Financial Planning and Analysis

Can I Convert My VA Loan to a Conventional Loan?

Considering converting your VA loan to a conventional one? Learn the possibilities, what's needed, and the steps to make this financial move.

A VA loan is a mortgage offered through a U.S. Department of Veterans Affairs (VA) program, available to eligible active-duty service members, veterans, and surviving spouses. These loans are issued by private lenders but are backed by the federal government. This backing allows for benefits such as no down payment in most cases and no private mortgage insurance. In contrast, a conventional loan is a mortgage not insured or guaranteed by a government agency, like the VA, Federal Housing Administration (FHA), or U.S. Department of Agriculture (USDA). These loans are widely available from various lenders, including banks and credit unions. Converting a VA loan to a conventional loan is not a direct change of loan type but rather involves refinancing the existing VA loan into a new conventional mortgage.

Understanding Why to Convert

Homeowners consider refinancing their VA loan into a conventional loan for financial and personal reasons. Accessing home equity through a cash-out refinance is a common motivation. A conventional cash-out refinance provides cash by paying off the existing mortgage with a larger new loan. While VA cash-out refinances also exist, a conventional loan might be chosen if the borrower no longer qualifies for VA benefits or seeks different terms.

Removing a non-veteran co-borrower from the loan is another reason to consider this conversion. If the original VA loan included a non-military co-borrower, refinancing to a conventional loan can simplify the ownership structure if that co-borrower is no longer involved. This allows the veteran to assume sole responsibility for the mortgage.

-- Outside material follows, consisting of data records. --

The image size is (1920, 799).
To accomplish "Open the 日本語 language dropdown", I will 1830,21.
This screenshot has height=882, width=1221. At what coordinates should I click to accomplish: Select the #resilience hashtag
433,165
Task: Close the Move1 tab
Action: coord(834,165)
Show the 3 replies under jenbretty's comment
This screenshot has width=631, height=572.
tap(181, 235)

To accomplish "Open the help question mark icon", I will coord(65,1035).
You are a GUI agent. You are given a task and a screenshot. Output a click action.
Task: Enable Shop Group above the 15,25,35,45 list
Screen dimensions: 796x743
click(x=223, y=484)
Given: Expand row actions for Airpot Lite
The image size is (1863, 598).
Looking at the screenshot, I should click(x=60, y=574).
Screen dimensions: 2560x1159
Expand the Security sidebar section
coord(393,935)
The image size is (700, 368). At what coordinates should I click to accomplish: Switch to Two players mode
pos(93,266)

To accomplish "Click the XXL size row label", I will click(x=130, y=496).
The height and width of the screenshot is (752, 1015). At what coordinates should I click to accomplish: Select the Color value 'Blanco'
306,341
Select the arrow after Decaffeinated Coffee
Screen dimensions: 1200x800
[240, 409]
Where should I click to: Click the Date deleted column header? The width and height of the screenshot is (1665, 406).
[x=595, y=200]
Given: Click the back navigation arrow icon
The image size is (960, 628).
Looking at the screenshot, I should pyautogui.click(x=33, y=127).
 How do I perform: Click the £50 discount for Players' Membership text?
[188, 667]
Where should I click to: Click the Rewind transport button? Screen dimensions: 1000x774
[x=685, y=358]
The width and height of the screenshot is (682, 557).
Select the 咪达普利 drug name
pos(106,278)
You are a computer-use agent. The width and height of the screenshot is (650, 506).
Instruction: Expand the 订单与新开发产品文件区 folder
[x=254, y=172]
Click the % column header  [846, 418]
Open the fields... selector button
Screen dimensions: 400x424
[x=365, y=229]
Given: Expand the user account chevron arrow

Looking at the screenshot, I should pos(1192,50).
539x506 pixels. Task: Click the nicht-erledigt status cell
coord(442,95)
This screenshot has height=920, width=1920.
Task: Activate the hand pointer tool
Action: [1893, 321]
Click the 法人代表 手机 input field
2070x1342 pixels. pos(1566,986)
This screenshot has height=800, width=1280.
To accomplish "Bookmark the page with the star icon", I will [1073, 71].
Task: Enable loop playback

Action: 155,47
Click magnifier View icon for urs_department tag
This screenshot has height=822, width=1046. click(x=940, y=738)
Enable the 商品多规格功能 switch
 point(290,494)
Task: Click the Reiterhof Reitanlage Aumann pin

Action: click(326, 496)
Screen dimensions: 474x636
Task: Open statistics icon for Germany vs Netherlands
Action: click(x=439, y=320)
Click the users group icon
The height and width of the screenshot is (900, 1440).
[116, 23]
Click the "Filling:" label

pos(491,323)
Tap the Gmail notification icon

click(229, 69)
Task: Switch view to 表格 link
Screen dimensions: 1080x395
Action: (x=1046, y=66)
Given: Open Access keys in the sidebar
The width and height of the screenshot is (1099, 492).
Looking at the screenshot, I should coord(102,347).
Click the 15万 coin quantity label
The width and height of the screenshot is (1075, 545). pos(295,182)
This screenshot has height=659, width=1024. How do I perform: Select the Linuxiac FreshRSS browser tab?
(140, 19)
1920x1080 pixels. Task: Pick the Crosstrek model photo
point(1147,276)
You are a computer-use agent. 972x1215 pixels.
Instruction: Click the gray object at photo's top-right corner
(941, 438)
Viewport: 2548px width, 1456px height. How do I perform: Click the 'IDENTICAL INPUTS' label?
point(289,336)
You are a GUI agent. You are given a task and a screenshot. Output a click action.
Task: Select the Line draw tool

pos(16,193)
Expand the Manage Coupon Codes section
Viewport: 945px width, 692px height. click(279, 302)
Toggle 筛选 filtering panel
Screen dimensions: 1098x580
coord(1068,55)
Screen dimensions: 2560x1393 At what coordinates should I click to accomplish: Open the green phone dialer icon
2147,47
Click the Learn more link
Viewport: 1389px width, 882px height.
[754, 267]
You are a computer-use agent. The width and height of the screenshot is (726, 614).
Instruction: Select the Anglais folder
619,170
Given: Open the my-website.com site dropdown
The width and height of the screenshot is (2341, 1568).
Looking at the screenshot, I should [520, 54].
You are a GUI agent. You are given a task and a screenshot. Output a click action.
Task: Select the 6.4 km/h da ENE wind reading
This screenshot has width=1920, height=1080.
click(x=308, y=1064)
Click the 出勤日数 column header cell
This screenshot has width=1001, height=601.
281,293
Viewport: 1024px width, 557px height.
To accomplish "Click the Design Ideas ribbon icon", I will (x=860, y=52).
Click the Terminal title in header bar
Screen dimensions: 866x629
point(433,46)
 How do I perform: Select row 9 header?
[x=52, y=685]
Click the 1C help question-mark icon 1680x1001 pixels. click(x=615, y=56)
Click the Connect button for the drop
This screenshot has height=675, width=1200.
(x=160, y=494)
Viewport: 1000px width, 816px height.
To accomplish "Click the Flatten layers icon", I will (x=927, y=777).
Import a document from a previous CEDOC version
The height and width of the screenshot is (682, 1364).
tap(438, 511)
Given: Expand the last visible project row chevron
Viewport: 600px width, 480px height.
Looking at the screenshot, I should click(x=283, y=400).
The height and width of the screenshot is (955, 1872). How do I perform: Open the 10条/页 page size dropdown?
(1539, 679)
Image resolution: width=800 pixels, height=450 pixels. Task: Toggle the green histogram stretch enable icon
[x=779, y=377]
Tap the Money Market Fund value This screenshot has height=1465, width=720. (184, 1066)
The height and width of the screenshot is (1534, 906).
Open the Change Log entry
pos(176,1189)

Freeing up VA loan entitlement for future property use is a significant motivation. VA loan entitlement is a benefit that can be reused, but it is tied to an active VA loan. By refinancing the current home with a conventional loan, the veteran’s full VA entitlement can become available again for a future home purchase using another VA loan.

Seeking different loan terms or interest rates is another factor, though VA loan rates are often competitive. If a borrower’s credit score has significantly improved, they might qualify for more favorable conventional interest rates or terms. Conventional loans may also offer more flexibility regarding property requirements compared to VA loans.

Meeting Eligibility and Requirements

Qualifying for a conventional refinance involves meeting specific criteria set by lenders. Lenders typically require a minimum credit score, with most conventional loans needing at least a 620 FICO score. Higher scores, often 740 or above, can result in more favorable rates and terms.

The debt-to-income (DTI) ratio represents the percentage of monthly income allocated to debt payments. For conventional loans, the standard maximum DTI ratio is often around 45%, though some lenders may approve up to 50% for borrowers with strong credit scores. This ratio ensures sufficient income remains to manage new mortgage payments.

Loan-to-value (LTV) ratio and home equity are considerations; LTV is the loan amount divided by appraised value. Conventional loans require sufficient home equity, especially for cash-out refinances, determined by a new appraisal. If the LTV ratio exceeds 80%, private mortgage insurance (PMI) is usually required. PMI protects the lender and is paid monthly until 20% equity is reached, differing from the VA funding fee, a one-time charge on VA loans, though some veterans are exempt.

Stable income and employment verification is required. This involves submitting documentation like W-2 forms, pay stubs, and tax returns to confirm repayment ability. A new property appraisal will determine the current market value, essential for calculating the LTV ratio and new loan amount. Borrowers should also anticipate closing costs, which can include origination and appraisal fees.

Navigating the Conversion Process

Refinancing a VA loan to conventional involves procedural steps, beginning with lender consultation. Contact multiple lenders, including large banks and local credit unions, to compare interest rates, terms, and closing costs. Discussing specific refinance goals, such as a cash-out or rate-and-term refinance, helps find the most suitable offer.

After selecting a lender, submit the formal application. This involves providing all necessary financial documents to assess eligibility. Accurate and complete submissions streamline the process.

After application submission, the loan enters underwriting. The lender verifies all submitted information, including income, employment, and credit history, to assess loan risk. This review ensures the borrower’s profile meets conventional loan guidelines.

During underwriting, the lender orders a new property appraisal to determine its current market value. A title search confirms clear ownership and identifies liens. These steps secure the lender’s investment and ensure the property’s value supports the new loan.

The process culminates at closing. Here, the borrower signs the new conventional loan documents. Funds from this new loan pay off the existing VA loan, converting the mortgage type. This concludes the refinance, transferring the mortgage from VA-backed to conventional.

In the post-closing phase, the original VA loan’s lien is released, and new conventional loan terms take effect. Borrowers ensure all paperwork reflecting the change in loan type is correctly processed and recorded. The new conventional loan will have its own payment schedule and terms.